Le site Staff-Advisor, censé éclairer les conditions de travail des saisonniers, révèle surtout la difficulté alarmante de briser le silence dans un secteur gangréné par les abus. Malgré son ambition, cette plateforme qui se voulait un TripAdvisor du monde du travail, peine à décoller, affichant une soixantaine d’avis seulement après une relance laborieuse. On est loin des promesses.
Les témoignages, bien que rares, sont édifiants : « Cinquante-quatre heures de travail en huit jours (hors saison), aucun relevé d’heures, une gérante constamment sur mon dos » dans un restaurant corse, ou encore « Le patron m’a remercié pour embaucher son neveu et son copain à ma place sans m’avoir déclaré ». Ces récits illustrent une réalité sombre et persistante, où l’exploitation et le non-respect du droit du travail sont monnaie courante, notamment dans l’Hérault ou le milieu du champagne, qui sont loin d’être des exceptions.

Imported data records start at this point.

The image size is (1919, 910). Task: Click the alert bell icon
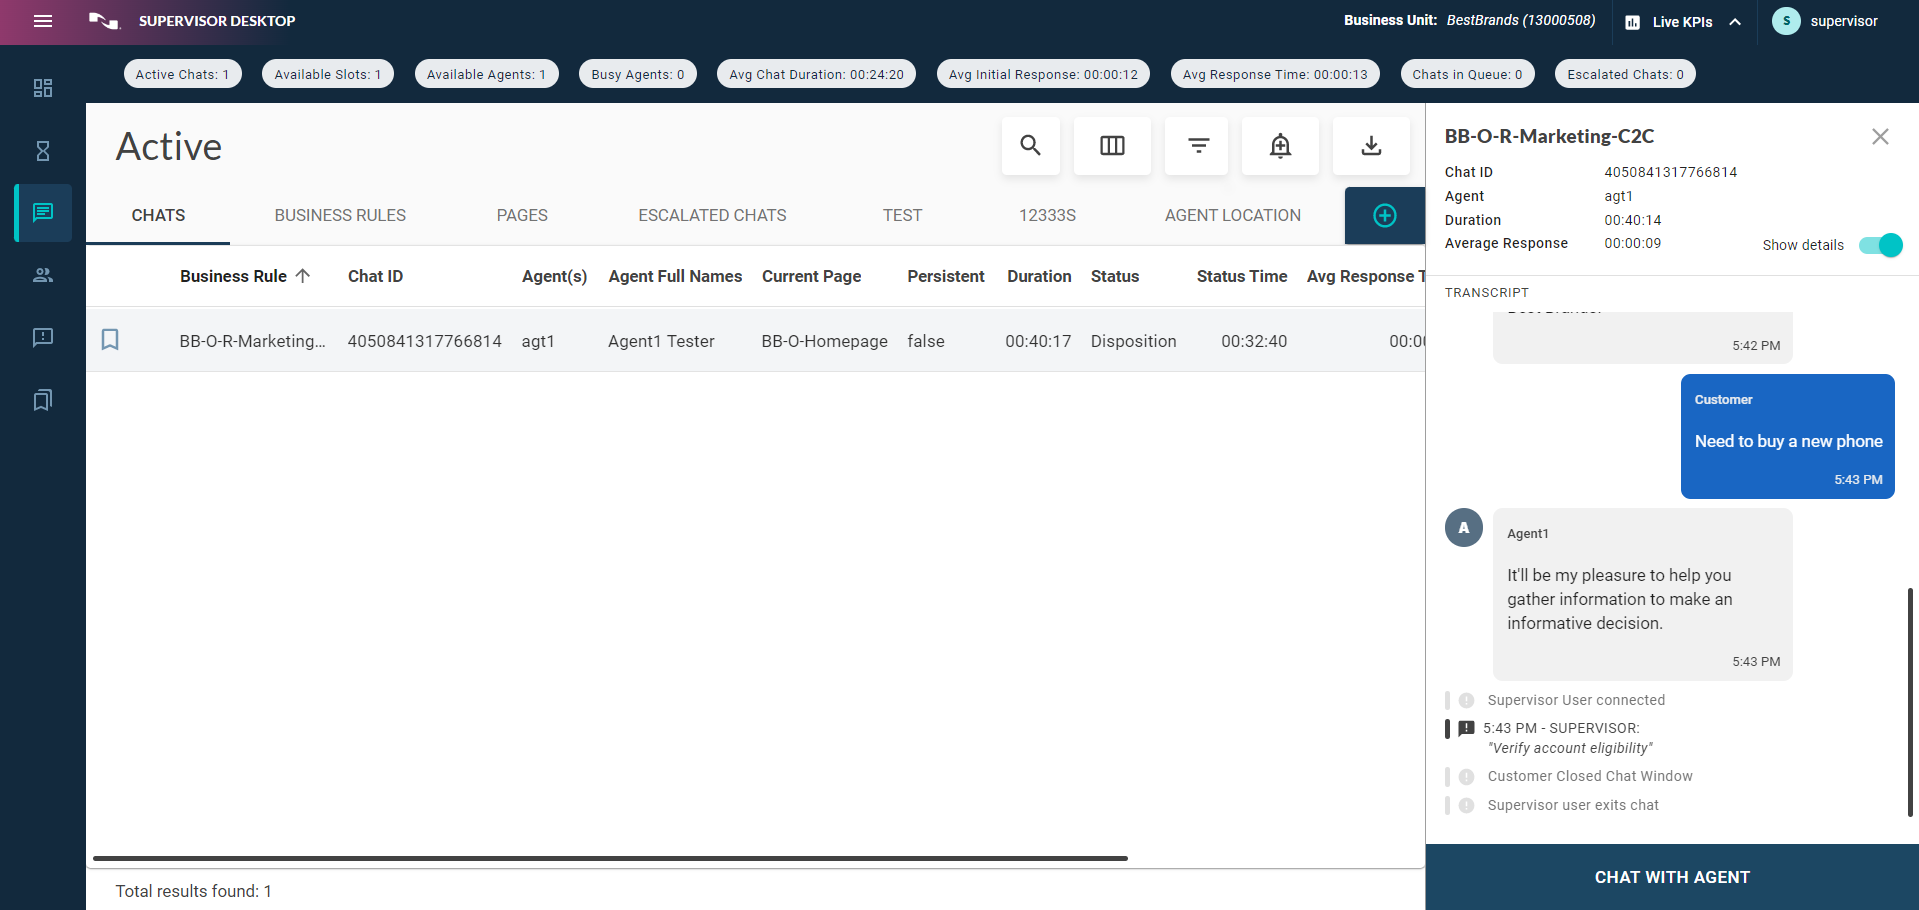pyautogui.click(x=1280, y=146)
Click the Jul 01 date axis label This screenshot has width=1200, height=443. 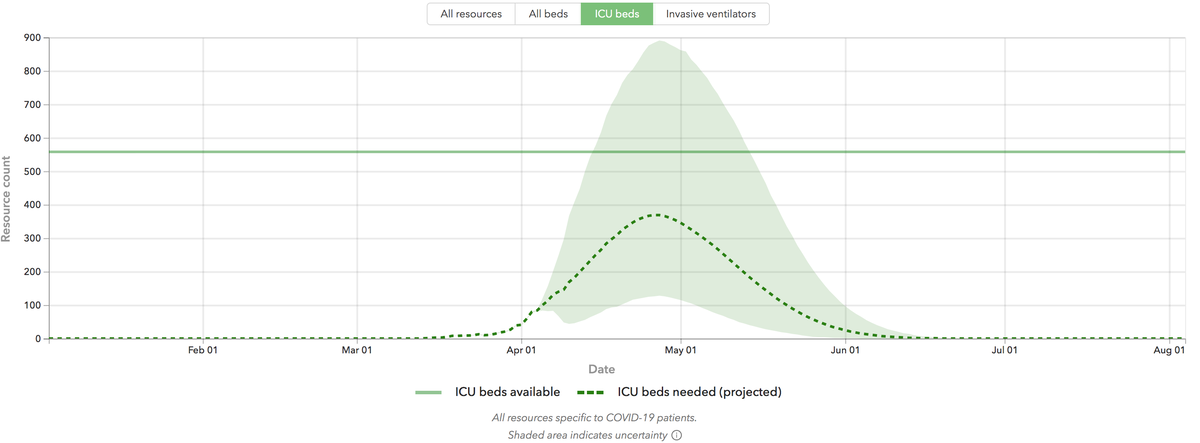1005,350
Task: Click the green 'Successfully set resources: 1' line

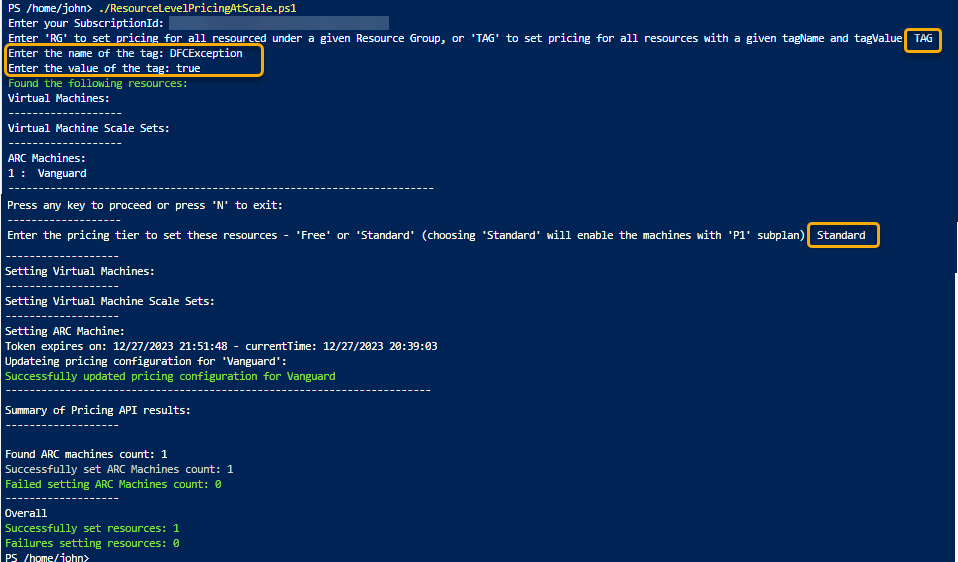Action: (92, 528)
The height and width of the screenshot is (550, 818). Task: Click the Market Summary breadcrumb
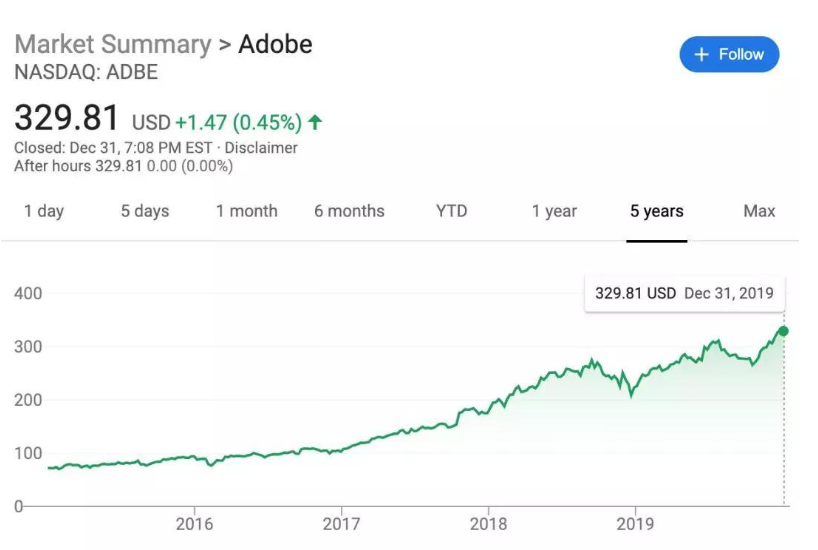tap(113, 45)
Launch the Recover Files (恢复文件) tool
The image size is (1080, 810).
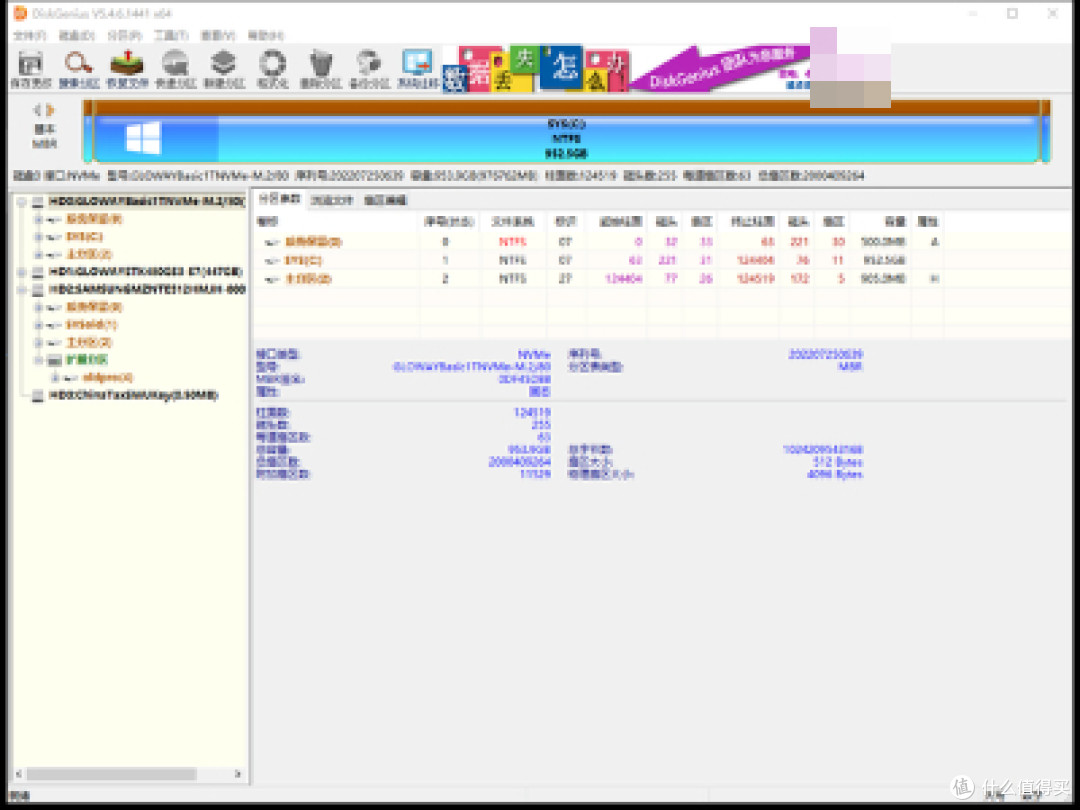click(x=127, y=69)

L’idée de Christophe Coconas, cofondateur de Staff-Advisor et maître d’hôtel expérimenté, est née d’une saison catastrophique vécue en 2019. Son objectif était louable : offrir aux travailleurs les mêmes informations que celles dont disposent les employeurs, pour éviter les pièges et les abus flagrants. Le constat est amer : l’initiative, après un succès initial et 10 000 utilisateurs, a périclité avec la pandémie de Covid-19, peinant à retrouver son élan.

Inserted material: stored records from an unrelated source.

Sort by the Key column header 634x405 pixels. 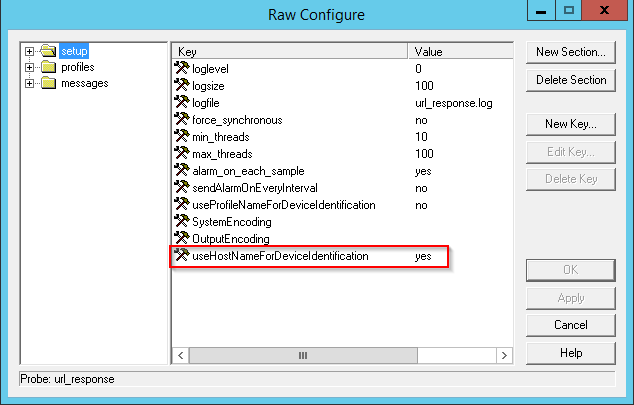(290, 51)
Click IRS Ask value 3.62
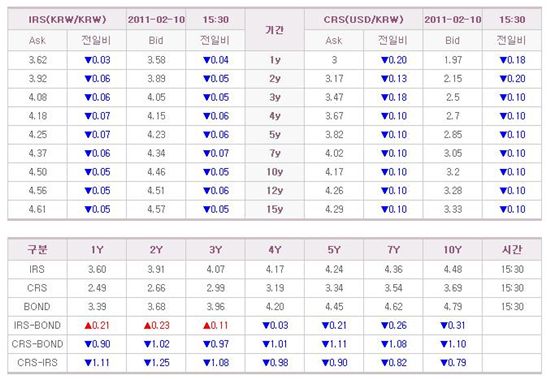This screenshot has width=550, height=379. [x=38, y=60]
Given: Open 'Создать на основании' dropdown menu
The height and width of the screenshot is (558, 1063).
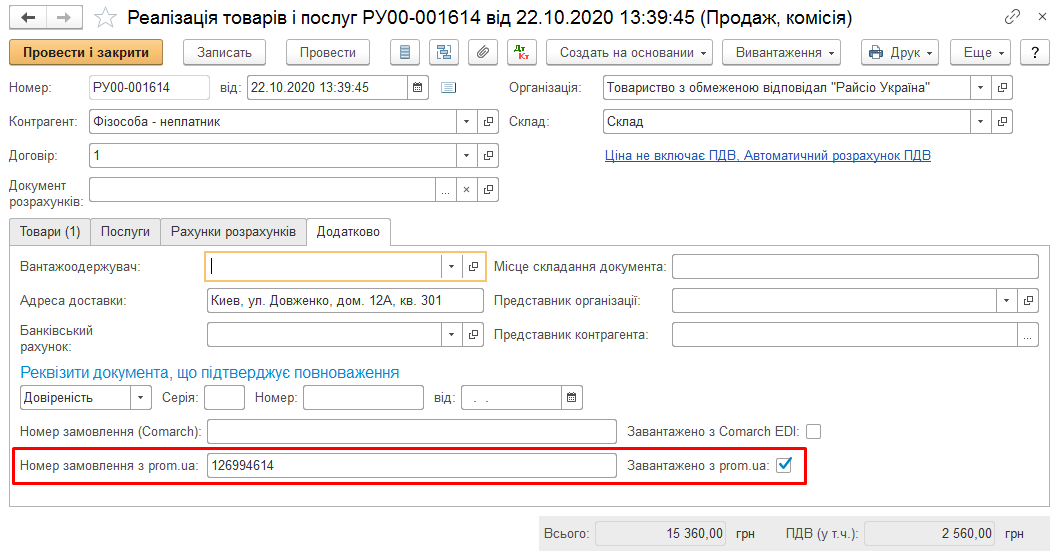Looking at the screenshot, I should click(x=635, y=53).
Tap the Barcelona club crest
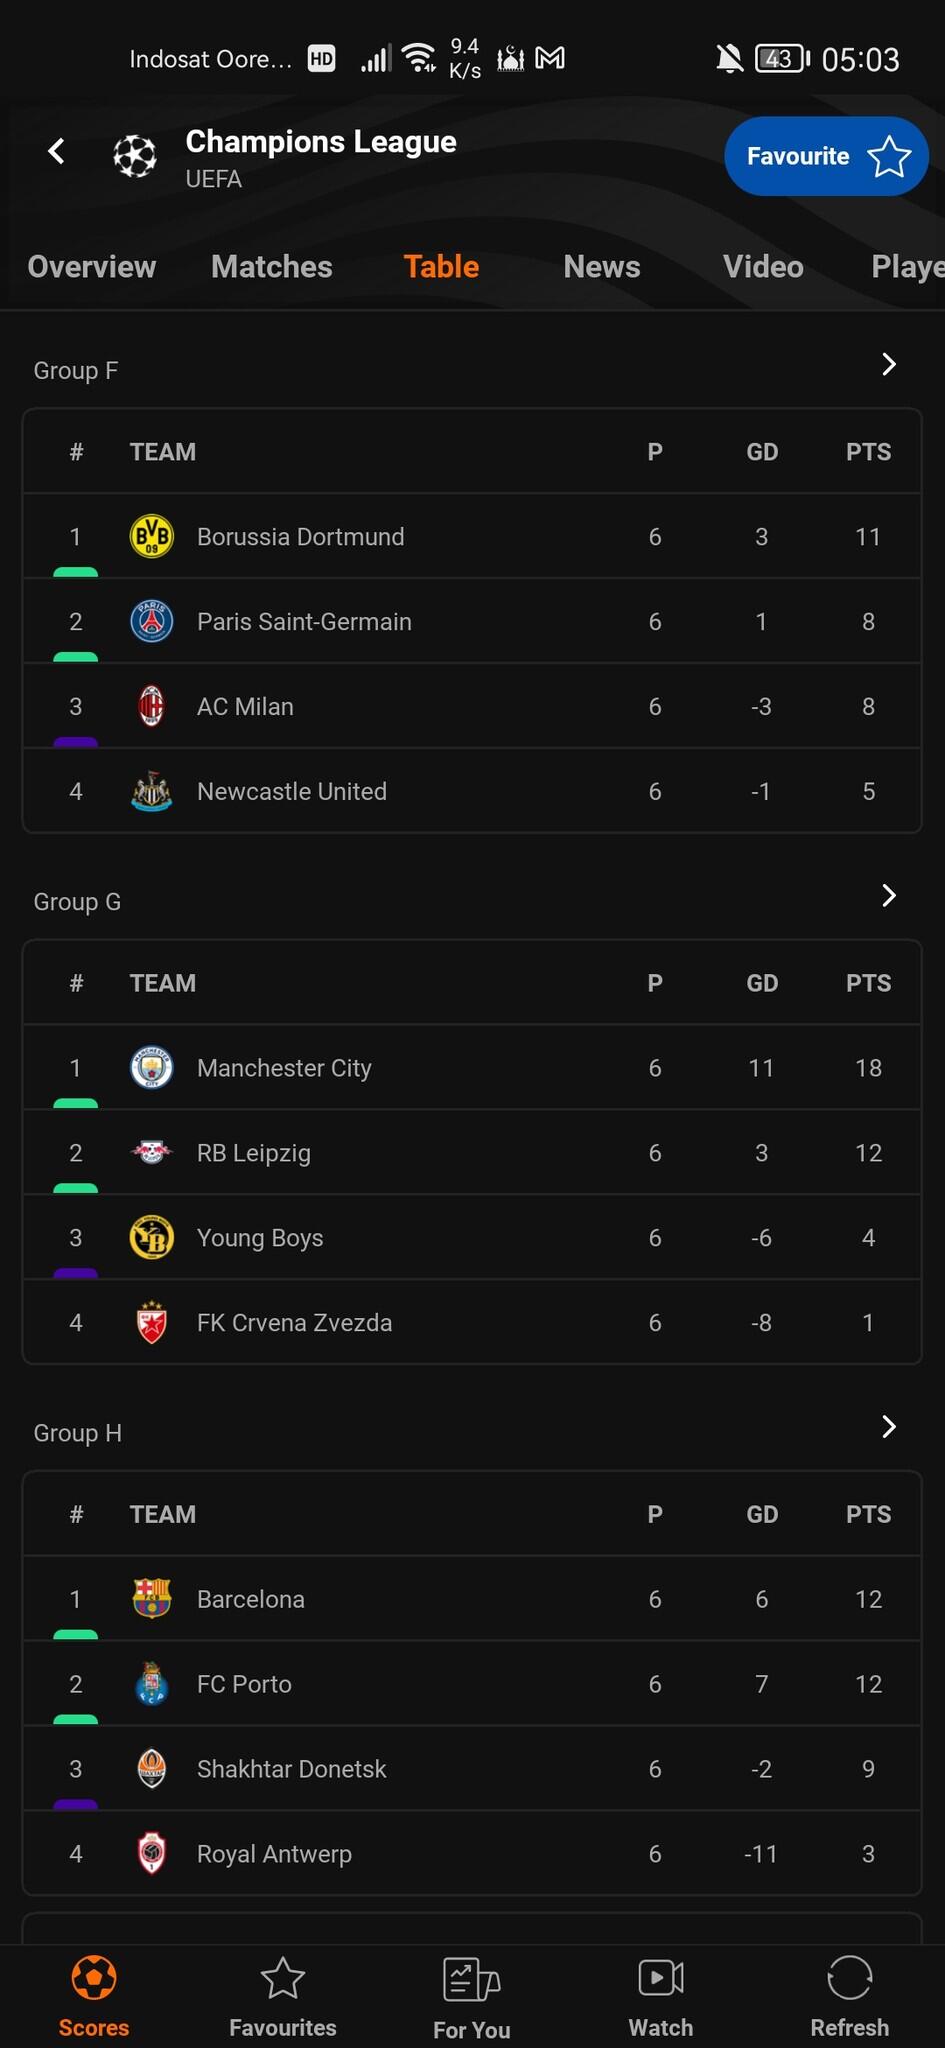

La renaissance de Staff-Advisor en 2025, après une pause forcée, est loin d’être un triomphe. Le manque criant de participation montre à quel point la peur des représailles et la précarité empêchent les saisonniers de s’exprimer ouvertement. Ce silence assourdissant est une victoire pour les employeurs peu scrupuleux et une défaite pour la justice sociale. La plateforme est un miroir des dysfonctionnements profonds et des injustices que subissent des milliers de travailleurs précaires.